- Is it possible to trust someone or advisable when they are responsible for your wounds?
- Can you ever really trust someone again who has been unfaithful?
- Should I have hope that I can trust my porn or sex addicted partner once more?
All the above are excellent, albeit unfortunate questions, ones that beg examination. I am not promising to answer these for you. The truth is… I have no right to answer that question for anyone, only as it applies to me. My purpose in writing this is to help you start exploring the answer. This is not easy when it comes to matters of the heart. Any other purpose would most likely be coming from a place of arrogant assumption on my part.
So, let’s openly acknowledge that 1) There are no “right” answers, and 2) We are attempting to provide insight into a complex issue, and 3) despite #1 and #2, it is a question that you will be forced to examine and answer in your own life if you have experienced relationship trauma through infidelity or addiction.
First and foremost, as you begin looking for answers, I recommend unpacking the following to start:
- What are the good things and the not so good things about your relationship aside from the painful circumstances?
- What is your partner’s character like overall, the good, the bad and the ugly?
- If addiction and infidelity and the issues surrounding it were not a part of the picture, would this be a person I would wish to continue to engage in an intimate relationship?
- If the addictive or unfaithful tendencies were addressed and resolved somehow, would I benefit from having this individual in my life?
Granted, answering these questions honestly and accurately can be difficult because you no longer trust the person/relationship in question. Like we said above, it isn’t easy!!
I think this is where the services of a coach or counselor are the most helpful. Helping you sort through the value of the relationship to your life overall, not just looking at the negative or unfaithful behavior patterns but looking at the relationship holistically, considering all aspects. An outside perspective is necessary. When we are recovering from wounds inflicted or experiencing new wounds daily, it is imperative we have an objective outsider to help us set healthy boundaries and examine how we feel about the future of the relationship.
To help you further explore this question, I also want to share things that led me to a healthier place where I could finally decide about choosing to trust once more. But keep in mind, you need to thoroughly explore the questions above BEFORE you make the decision. You cannot rush this process. Take the time you need. Examine everything and then make the choice that is right for you.
We make the best decisions for ourselves when we make those decisions in a healthy place. We want to avoid making any long-term decisions with the following motivations: Fear, Loneliness, Suffering, Helplessness, Discouragement, Judgment, Anger, Hatred, Numbness, and Exhaustion.

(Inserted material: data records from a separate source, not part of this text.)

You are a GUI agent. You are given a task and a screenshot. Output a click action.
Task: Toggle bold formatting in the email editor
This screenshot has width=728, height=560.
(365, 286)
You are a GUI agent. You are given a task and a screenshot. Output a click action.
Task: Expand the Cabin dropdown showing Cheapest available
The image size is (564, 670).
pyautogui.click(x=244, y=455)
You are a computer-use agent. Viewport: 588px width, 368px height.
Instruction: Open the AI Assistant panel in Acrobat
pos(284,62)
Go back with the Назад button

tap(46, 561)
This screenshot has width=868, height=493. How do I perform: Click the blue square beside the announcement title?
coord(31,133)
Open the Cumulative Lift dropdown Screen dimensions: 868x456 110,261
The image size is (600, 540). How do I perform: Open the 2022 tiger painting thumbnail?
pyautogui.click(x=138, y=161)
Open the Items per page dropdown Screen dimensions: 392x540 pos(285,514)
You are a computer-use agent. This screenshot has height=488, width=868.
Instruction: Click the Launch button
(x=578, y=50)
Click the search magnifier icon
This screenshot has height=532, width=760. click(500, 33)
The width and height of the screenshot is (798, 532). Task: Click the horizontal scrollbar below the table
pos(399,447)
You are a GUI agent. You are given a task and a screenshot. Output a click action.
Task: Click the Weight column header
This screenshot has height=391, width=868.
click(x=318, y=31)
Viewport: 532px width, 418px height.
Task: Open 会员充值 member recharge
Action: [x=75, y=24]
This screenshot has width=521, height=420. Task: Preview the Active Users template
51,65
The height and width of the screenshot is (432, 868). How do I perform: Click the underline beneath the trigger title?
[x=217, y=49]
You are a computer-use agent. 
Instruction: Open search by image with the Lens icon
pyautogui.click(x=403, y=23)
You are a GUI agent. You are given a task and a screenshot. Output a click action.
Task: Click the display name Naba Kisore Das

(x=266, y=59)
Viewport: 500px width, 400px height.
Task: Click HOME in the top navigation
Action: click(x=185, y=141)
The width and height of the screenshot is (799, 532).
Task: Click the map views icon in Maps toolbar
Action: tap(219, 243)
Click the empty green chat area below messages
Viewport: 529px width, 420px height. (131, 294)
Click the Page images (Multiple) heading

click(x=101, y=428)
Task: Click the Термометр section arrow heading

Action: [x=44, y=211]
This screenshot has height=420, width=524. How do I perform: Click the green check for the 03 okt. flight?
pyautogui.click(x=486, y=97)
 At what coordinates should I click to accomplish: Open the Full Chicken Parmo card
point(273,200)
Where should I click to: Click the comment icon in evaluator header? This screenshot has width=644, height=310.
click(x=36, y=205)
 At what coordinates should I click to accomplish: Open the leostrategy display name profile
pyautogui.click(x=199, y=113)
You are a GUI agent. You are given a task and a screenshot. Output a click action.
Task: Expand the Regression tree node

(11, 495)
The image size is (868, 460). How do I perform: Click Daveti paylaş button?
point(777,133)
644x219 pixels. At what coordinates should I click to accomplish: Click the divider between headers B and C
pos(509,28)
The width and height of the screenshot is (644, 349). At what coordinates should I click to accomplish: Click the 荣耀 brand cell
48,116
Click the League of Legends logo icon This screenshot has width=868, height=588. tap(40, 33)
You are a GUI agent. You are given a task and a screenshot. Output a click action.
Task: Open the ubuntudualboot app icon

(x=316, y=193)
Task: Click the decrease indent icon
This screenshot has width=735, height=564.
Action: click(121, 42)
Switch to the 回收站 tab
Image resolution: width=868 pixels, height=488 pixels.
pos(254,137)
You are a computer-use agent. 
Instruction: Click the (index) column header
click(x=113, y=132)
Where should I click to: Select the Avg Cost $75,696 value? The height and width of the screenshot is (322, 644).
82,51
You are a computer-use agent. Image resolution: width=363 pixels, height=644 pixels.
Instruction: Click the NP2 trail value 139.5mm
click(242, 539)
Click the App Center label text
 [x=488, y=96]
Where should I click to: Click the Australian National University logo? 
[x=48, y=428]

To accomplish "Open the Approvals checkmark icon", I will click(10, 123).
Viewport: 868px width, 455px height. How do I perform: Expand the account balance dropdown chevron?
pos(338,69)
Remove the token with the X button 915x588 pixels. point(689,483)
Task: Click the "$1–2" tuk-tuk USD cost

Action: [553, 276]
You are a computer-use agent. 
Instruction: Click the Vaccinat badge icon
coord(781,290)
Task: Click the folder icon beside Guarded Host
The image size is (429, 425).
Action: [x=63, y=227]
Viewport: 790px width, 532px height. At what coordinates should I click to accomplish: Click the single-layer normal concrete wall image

I could add to this list, but hopefully, you get the picture. These emotional states are not “bad”. They simply are. They are red flags in our lives that something needs to change. But they make terrible guides and gods.
So, embrace your emotions, but don’t be ruled by them. And if you feel you are in that place, getting to a safe place and starting to love yourself and care for yourself are a must before you start examining deeper relationship issues or long term outcomes.
If you have decided to make a go of it, and trust your partner once more, recognize that you have to make that decision for positive reasons. Here are the reasons I decided to trust once more:
- Your partner has valuable character traits and qualities that you want to remain in your life.
- You love your partner and want to continue loving him or her.
- Your partner has chosen to make important and necessary changes in his or her actions, and is growing as a person.
- You are well informed and have your eyes wide open. You choose not because you are naïve, but because you feel this is the best decision for your life.
- You have decided to accept the ambiguity and the unknown when it comes to love. You acknowledge you are taking a chance with your heart. And that you could get hurt. And isn’t that true of all relationships?
- You recognize that the other person is fully responsible for their future happiness, decisions and trustworthiness.
- You are bold, courageous and forgiving. You make this decision because you are capable of directing the course of your life and this is the course you choose to take. You are not a victim. Not weak. Mercy and forgiveness and courage are NOT weakness. They are not turning a blind eye or forgetting. But they are necessary for moving forward. And they are signs of great strength.
And finally, know this- If your partner isn’t changing or caring, then accept that you have no place in his or her life. You are committed to growing, living, loving. It is painful to let go, but in these cases, I recommend doing just that. You cannot change someone else. Ask yourself- How long am I willing to prop up another person? To keep them moving in the right direction? Love yourself and Let go, my friends. And then that person you love will have to decide how to proceed…on his or her own, or with you.
And just like the lady who chooses to trust, sometimes the choice to leave is the best choice. The one that takes the greatest courage, love and forgiveness. Its’ okay either way, just make it your choice, and not the choice forced upon you by the opinions and judgments of others.